During a talk at the Aspen Ideas Festival, Taylor showed three ads that aired during the football game or shortly thereafter.
One, a Cheerios commercial, showed a black father and a white mother telling their biracial daughter, via cereal, that they were expecting a baby boy (the ad was a sequel to a controversial spot that ran last spring).
The second ad, a divisive Coca-Cola commercial, featured Americans of various ages, races, and religions singing “America the Beautiful” in different languages.

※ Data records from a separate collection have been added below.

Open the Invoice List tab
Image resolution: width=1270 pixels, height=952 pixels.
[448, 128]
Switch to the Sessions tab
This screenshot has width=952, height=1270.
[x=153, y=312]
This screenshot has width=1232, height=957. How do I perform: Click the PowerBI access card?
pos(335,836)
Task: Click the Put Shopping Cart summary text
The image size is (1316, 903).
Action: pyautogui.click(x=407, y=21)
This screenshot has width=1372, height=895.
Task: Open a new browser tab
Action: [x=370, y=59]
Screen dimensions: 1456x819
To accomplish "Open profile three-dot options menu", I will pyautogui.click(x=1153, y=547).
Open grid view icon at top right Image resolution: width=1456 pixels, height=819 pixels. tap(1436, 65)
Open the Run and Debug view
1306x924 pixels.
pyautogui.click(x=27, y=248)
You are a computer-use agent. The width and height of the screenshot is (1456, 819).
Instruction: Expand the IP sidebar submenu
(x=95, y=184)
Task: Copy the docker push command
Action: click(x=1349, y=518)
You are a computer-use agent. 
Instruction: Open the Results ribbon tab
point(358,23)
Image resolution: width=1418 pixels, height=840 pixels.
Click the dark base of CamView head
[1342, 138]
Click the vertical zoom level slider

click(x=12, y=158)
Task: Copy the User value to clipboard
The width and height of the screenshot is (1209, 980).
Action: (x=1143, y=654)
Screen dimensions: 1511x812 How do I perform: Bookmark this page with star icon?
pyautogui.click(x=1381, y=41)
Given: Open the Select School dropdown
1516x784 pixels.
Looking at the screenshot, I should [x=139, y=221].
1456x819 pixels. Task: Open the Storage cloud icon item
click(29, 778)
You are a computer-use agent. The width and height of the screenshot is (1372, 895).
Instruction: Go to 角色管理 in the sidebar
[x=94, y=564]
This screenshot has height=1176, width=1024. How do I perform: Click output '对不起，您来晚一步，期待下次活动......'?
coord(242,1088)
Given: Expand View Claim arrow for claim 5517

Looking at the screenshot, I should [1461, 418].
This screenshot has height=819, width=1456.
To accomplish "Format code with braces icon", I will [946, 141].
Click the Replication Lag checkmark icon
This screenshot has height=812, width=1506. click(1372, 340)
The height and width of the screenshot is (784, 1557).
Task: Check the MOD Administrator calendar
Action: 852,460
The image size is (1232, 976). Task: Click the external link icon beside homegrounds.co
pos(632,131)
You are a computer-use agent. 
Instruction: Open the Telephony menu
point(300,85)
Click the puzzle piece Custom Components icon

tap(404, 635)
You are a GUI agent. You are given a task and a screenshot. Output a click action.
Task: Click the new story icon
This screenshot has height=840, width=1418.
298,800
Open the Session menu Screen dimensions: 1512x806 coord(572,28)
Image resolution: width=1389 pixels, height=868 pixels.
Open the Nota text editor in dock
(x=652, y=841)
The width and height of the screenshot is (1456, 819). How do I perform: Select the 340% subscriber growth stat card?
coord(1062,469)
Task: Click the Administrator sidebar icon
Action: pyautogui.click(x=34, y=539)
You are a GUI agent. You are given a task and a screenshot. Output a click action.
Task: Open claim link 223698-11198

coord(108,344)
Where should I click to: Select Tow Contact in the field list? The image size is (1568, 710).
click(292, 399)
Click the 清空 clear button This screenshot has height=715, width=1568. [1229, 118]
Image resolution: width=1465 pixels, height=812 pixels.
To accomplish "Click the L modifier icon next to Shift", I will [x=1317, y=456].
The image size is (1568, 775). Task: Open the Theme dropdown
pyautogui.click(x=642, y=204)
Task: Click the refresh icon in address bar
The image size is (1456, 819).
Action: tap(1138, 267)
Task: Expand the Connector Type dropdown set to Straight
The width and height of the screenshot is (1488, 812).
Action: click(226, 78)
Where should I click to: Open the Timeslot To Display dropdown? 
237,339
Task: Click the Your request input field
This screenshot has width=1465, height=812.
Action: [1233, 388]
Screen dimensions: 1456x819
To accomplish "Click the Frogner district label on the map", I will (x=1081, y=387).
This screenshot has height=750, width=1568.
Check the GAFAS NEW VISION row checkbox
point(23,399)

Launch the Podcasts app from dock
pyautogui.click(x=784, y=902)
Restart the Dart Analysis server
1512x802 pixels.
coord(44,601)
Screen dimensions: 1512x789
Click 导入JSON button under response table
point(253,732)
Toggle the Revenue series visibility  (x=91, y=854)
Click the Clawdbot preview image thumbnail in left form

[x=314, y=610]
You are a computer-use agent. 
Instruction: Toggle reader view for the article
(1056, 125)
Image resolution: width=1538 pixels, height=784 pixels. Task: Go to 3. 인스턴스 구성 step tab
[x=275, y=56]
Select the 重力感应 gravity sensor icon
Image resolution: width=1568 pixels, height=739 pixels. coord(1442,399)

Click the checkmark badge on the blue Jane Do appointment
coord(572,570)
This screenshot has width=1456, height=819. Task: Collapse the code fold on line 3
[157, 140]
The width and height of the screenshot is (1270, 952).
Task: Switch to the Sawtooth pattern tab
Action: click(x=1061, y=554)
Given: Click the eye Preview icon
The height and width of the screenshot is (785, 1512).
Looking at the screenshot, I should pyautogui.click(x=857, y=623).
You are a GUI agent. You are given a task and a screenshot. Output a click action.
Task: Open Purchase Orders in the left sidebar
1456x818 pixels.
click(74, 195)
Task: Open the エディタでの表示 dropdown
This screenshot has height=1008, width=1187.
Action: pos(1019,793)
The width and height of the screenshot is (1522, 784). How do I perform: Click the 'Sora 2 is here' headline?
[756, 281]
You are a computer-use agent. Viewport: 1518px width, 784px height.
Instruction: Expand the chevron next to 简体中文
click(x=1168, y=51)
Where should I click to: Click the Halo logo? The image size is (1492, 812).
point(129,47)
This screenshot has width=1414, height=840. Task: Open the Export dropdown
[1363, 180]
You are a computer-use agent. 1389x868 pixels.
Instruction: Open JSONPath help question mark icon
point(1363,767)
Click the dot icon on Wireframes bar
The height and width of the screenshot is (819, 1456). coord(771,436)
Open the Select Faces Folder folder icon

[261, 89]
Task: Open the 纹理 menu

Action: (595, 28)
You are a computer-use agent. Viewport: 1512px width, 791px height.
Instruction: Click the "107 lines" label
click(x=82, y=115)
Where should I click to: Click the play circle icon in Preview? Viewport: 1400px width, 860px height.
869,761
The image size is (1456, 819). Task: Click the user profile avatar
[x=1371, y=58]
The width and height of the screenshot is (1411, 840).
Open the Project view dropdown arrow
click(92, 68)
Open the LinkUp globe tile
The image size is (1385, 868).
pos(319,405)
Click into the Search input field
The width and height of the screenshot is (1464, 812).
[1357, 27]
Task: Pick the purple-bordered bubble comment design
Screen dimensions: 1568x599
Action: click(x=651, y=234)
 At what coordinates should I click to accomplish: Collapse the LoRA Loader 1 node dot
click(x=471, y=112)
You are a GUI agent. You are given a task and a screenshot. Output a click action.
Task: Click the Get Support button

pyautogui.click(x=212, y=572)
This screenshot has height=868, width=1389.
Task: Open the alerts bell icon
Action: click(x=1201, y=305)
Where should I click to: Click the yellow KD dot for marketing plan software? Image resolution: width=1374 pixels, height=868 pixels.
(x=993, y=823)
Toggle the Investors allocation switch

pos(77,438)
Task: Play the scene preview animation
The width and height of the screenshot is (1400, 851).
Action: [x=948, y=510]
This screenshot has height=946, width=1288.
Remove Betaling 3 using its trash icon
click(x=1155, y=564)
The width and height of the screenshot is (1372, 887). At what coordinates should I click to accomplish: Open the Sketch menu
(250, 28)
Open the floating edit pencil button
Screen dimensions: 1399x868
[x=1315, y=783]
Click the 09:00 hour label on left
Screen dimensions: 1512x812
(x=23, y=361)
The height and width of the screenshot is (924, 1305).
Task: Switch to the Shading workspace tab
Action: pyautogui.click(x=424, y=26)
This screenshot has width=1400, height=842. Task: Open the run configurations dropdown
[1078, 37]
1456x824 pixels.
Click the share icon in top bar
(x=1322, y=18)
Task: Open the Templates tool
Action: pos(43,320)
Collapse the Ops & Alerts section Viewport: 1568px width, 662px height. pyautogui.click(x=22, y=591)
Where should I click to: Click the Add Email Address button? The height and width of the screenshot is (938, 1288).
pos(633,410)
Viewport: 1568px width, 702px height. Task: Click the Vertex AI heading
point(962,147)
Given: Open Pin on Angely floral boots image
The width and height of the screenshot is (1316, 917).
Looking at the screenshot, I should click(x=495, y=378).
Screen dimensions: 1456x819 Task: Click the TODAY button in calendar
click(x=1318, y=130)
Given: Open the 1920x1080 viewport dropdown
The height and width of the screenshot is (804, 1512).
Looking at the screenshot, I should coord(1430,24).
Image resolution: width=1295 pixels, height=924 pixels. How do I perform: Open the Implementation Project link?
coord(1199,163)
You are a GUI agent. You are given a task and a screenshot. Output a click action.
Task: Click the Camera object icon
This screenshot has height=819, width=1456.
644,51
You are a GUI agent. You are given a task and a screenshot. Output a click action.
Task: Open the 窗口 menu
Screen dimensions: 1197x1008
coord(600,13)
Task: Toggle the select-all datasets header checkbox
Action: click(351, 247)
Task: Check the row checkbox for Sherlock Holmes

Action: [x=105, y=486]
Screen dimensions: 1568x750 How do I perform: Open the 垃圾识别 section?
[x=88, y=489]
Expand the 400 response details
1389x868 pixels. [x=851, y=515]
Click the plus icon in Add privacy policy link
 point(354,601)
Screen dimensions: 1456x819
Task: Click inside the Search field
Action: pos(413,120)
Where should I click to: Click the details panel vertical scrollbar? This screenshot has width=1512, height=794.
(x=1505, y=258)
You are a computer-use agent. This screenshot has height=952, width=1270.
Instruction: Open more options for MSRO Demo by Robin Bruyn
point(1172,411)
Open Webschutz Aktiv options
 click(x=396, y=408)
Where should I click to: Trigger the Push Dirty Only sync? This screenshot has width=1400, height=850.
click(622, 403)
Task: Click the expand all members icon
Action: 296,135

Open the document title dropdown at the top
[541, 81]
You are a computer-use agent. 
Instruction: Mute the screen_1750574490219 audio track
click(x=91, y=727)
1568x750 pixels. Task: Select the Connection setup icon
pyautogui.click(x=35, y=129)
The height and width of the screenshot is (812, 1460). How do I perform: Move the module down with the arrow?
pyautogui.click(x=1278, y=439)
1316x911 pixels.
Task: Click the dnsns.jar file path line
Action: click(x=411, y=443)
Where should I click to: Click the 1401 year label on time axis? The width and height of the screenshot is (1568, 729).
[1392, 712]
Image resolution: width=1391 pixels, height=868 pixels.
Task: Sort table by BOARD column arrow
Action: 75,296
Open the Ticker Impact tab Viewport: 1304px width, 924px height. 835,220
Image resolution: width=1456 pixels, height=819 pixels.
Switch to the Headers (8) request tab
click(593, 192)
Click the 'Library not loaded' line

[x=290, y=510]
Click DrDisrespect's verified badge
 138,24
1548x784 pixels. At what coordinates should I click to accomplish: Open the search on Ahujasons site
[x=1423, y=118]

The third, from Chevrolet, depicted an assortment of families—a heterosexual couple with one child, multi-generational households, single parents, a gay couple with two kids. “While what it means to be a family hasn’t changed, what a family looks like has,” the narrator says. “This is the new us.”
If these commercials had footnotes, they might look something like these charts, from Taylor’s “Next America” study for Pew. (Note that in the third graph, on the immigrant share of the population, the U.S. is actually returningto its makeup before a wave of immigration restrictions between the 1920s and 1960s.)
Clearly, the calculation at Coca-Cola, General Mills, and General Motors was that those outraged customers would be in the minority.